§ **Reading text**:
-- START --

26 October 2014

a work in progress

By the week's end, it will be November. Writers the world around are gathering themselves for National Novel Writing Month, and I, like I've done for years, am circling it. I've already started my new novel, and it doesn't fit into the 50,000-word template. I know my own process well enough to know that trying to bash through beginning to end in thirty days isn't going to work. I write big, then pare down, and that takes time. The National Novel Writing Month frenzy isn't about writing big—it's about finishing a draft. I'm not worried anymore about not finishing. 

But, like I've said before, I'm a huge fan of getting high off everyone else's NaNoWriMo fumes, and I'm always in favor of energy turned toward writing.

The novel I'm working on now was revolutionized during my time at the American Antiquarian Society, and I've spent a good bit of the writing time since my residency re-envisioning it. Some of that is in my mind: having to think of a novel with a different opening and some different central premises than those it's had for two years is difficult, and having so much more—and better—research in the balance is having similar effects. Some of it is quite literal: I'm setting up this project in Scrivener because of the sheer amount of research I gathered and because Scrivener allows me to see all of the pieces that I need to see at once. I can also hide things when I don't need to see them, and I can do it all without the kind of window-swapping rage inducement Word causes me. (Also, my last manuscript in Word started to take nearly twenty seconds for each save, during which I couldn't continue working. Yes, it was long, but just a pile of perfectly plain text should never require so much fuss. Thus far, with more than a hundred pages of notes and so on, I've had no such issues with Scrivener.)

Apologies for the software commercial, but this project is quite different from my last. The cast of characters is still gargantuan, but the timeline is a challenge, and since the work is historical, making sure I don't get things flat-out wrong is important to me. But the real reason I'm sharing this now, on the edge of the NaNo bubble, is that the energy devoted to that novel-in-a-month project does get at something I've been thinking about a lot with this project: consistency. Presence. And I think of Annie Dillard and one of my favorite passages from The Writing Life:

A work in progress quickly becomes feral. It reverts to a wild state overnight. It is barely domesticated, a mustang on which you one day fastened a halter, but which now you cannot catch. It is a lion you cage in your study. As the work grows, it gets harder to control; it is a lion growing in strength. You must visit it every day and reassert your mastery over it. If you skip a day, you are, quite rightly, afraid to open the door to its room. You enter its room with bravura, holding a chair at the thing and shouting, "Simba!"

-- END --

§ **Supplied data**:

-- START --

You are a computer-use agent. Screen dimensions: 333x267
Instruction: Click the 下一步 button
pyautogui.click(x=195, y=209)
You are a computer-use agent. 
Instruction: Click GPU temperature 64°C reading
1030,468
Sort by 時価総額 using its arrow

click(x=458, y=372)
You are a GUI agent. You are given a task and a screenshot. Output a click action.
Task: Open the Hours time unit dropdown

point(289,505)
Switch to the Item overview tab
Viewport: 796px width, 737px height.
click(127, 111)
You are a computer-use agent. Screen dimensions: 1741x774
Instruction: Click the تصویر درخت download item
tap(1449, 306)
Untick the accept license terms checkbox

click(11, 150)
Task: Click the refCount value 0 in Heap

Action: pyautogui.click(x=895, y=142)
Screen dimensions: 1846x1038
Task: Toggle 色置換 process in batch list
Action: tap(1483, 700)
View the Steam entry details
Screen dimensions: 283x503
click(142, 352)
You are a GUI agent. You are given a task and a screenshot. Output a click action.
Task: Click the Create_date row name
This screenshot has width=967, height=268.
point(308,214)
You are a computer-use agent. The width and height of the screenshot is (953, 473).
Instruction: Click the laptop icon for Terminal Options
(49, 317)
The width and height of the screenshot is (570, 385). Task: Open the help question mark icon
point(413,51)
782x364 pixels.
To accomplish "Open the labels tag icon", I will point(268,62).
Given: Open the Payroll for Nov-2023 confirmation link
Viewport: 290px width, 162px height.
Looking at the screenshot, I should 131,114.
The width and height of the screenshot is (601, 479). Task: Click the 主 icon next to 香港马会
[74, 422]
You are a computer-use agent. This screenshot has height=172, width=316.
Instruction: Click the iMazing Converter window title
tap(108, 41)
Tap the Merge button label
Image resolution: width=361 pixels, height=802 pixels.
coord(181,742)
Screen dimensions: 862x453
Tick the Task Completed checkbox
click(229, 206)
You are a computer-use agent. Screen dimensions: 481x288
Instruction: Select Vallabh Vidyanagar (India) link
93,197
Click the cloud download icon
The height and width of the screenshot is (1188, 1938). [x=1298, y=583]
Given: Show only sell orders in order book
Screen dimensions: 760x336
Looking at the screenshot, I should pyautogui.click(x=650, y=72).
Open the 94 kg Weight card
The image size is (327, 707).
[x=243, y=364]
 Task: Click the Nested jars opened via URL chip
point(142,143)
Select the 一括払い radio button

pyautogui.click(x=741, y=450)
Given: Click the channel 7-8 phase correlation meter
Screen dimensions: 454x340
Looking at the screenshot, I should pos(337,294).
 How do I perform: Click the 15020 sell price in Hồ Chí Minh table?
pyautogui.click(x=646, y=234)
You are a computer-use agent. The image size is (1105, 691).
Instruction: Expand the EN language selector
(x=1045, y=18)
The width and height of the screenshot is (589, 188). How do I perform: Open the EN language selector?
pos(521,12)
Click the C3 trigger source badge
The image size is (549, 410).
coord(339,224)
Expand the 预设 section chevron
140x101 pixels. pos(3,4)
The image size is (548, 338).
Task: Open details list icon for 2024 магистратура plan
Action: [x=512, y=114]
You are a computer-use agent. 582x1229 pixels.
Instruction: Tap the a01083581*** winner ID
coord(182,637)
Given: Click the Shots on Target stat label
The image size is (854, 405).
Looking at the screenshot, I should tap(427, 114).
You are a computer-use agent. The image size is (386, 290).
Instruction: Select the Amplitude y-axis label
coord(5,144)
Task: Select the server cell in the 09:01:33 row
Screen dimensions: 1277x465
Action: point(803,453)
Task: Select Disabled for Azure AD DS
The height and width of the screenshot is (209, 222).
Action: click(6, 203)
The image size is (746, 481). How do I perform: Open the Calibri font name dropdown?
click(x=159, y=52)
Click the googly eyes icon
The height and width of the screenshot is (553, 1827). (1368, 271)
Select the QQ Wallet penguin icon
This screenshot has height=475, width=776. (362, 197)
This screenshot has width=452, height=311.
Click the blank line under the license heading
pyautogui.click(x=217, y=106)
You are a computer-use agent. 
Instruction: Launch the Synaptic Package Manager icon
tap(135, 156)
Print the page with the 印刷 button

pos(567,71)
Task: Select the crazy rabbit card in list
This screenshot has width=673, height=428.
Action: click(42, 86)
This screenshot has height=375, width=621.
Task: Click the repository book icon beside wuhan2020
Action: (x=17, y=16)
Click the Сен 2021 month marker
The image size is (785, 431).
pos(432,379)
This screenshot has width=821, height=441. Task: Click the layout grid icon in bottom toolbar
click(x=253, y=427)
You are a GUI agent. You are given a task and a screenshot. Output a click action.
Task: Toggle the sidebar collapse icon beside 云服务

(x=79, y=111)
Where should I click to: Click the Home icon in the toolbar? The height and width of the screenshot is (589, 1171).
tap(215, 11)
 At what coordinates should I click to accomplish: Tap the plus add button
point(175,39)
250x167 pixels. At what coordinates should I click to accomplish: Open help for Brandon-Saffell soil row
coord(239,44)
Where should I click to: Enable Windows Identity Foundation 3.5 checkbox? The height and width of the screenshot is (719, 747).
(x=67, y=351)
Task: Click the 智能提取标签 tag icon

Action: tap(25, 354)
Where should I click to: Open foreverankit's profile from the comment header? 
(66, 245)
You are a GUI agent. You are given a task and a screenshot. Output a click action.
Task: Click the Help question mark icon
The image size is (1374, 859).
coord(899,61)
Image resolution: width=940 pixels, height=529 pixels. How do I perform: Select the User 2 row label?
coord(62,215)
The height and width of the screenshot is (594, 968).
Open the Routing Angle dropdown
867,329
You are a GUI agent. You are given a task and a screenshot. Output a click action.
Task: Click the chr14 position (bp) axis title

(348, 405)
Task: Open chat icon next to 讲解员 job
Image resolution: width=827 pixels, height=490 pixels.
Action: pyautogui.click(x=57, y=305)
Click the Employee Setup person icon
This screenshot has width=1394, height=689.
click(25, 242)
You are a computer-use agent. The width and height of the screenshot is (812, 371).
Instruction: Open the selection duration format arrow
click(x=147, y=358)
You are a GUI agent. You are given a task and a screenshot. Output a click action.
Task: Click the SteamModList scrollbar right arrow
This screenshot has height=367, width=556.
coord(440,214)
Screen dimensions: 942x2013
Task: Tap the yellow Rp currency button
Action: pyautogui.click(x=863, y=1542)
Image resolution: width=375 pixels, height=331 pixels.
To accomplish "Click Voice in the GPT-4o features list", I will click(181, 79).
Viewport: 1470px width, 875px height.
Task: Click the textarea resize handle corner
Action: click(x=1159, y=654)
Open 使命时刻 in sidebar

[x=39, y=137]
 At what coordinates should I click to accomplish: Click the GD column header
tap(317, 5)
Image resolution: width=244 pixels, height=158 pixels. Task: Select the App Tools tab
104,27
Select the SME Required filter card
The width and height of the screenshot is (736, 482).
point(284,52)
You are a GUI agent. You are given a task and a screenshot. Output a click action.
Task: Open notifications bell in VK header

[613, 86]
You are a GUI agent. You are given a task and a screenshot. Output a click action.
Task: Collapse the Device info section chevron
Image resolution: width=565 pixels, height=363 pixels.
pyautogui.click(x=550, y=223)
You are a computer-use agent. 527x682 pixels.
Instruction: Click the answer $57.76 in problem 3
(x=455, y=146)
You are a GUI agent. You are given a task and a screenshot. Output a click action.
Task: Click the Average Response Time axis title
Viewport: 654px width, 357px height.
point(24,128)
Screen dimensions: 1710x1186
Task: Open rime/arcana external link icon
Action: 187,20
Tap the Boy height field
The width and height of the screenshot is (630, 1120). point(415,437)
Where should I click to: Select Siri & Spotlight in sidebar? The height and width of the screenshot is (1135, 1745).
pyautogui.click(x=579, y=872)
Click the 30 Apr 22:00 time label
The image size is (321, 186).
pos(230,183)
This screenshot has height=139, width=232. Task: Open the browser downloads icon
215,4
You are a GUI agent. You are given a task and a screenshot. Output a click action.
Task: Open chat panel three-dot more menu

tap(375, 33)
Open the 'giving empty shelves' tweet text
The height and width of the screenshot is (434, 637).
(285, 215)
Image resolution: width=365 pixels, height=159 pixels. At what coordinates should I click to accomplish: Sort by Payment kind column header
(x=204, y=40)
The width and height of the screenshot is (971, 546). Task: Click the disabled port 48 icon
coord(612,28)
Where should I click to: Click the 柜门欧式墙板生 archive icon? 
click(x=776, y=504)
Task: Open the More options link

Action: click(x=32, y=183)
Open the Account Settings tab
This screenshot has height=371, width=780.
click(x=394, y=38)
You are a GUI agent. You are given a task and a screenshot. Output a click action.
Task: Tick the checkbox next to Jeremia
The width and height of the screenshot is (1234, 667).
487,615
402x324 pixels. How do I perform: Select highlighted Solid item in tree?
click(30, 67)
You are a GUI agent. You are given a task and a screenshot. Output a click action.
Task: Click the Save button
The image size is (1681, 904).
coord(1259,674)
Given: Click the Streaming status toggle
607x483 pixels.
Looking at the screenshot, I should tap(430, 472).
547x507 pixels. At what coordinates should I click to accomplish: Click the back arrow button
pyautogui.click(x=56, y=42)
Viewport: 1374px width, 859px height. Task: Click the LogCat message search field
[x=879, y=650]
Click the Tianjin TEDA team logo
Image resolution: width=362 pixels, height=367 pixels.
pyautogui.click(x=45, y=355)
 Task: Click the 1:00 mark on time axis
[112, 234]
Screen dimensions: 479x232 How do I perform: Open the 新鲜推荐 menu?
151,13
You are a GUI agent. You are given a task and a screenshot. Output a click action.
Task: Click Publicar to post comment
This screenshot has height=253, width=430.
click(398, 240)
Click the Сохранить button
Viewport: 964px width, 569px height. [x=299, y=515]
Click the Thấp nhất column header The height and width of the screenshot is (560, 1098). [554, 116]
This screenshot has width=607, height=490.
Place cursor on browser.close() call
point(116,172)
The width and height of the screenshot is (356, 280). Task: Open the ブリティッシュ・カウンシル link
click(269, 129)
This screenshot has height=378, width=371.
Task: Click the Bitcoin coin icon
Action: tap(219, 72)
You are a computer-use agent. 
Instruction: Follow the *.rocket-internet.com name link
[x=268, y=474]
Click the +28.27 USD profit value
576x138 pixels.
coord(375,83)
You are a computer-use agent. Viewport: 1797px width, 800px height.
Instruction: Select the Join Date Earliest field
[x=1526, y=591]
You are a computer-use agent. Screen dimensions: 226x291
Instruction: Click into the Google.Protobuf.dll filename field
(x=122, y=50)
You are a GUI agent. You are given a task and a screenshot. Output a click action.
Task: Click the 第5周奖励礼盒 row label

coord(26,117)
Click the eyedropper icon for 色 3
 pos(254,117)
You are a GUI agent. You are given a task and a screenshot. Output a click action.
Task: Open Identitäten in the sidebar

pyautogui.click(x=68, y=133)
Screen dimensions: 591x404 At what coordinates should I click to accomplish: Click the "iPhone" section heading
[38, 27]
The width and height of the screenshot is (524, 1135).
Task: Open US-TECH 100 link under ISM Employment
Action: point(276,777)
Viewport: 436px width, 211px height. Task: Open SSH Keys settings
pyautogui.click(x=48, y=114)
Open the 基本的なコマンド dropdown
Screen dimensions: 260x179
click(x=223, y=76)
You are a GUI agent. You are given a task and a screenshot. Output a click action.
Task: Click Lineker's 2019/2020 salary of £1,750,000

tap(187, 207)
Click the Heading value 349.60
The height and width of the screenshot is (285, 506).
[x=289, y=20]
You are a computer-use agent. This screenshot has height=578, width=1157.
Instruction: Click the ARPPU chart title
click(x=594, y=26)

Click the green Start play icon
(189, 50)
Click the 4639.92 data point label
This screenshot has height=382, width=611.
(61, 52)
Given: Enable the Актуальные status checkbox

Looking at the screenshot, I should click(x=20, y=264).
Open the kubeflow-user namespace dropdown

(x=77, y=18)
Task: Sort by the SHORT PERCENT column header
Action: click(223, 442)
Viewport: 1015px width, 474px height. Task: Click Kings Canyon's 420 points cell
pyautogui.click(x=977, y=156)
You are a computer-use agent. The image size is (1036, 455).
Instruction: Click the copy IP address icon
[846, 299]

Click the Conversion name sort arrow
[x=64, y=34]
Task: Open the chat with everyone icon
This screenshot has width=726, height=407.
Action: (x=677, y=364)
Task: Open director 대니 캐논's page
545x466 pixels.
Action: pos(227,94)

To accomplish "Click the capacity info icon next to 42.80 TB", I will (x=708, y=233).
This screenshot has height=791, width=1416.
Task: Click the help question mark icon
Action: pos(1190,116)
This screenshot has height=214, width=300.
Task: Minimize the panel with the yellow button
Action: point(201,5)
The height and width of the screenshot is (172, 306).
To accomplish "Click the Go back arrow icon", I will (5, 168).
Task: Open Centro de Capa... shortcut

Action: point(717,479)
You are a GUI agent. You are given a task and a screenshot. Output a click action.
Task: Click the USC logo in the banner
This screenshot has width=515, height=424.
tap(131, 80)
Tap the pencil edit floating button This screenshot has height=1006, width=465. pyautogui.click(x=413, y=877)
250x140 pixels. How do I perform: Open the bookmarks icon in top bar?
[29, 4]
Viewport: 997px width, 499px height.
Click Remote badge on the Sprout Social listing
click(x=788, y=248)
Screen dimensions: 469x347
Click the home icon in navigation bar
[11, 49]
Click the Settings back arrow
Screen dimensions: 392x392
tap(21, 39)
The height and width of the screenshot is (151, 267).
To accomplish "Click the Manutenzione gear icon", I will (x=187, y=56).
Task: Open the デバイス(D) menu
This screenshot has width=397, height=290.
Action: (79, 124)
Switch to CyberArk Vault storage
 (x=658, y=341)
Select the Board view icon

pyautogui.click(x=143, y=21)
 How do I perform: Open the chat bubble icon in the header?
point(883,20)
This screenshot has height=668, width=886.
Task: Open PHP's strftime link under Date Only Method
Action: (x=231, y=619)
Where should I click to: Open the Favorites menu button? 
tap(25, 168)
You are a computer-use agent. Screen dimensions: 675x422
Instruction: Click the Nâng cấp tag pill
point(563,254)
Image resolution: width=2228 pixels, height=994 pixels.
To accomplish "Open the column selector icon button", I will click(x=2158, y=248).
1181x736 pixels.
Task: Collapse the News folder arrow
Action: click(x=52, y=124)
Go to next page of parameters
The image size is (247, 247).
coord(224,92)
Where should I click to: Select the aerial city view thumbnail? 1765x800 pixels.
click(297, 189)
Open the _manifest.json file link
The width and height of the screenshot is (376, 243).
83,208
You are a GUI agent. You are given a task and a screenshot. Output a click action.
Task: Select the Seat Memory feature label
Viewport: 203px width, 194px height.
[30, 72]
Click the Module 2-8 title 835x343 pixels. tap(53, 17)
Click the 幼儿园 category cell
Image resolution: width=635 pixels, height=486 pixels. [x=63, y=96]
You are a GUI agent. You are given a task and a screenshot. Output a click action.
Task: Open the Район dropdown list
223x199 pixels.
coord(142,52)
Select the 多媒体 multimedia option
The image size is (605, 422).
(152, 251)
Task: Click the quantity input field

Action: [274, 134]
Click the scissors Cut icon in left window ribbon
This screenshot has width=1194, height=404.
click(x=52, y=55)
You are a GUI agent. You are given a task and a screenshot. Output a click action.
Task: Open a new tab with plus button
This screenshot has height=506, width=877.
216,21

-- END --

§ **Goals**:
1 – In the blog post, where did the residency take place during which the writer's current novel was revolutionized?
2 – Using the blog post, explain why the writer is setting up the new novel in Scrivener rather than Word. Answer in one to three sentences.

§ **Solutions by task**:
1 – At the American Antiquarian Society.

2 – The writer gathered a large amount of research, and Scrivener shows all the needed pieces at once while letting others be hidden, without the window-swapping that Word requires. The writer's last manuscript in Word also took nearly twenty seconds to save each time, which halted work. Scrivener has had no such problems even with more than a hundred pages of notes.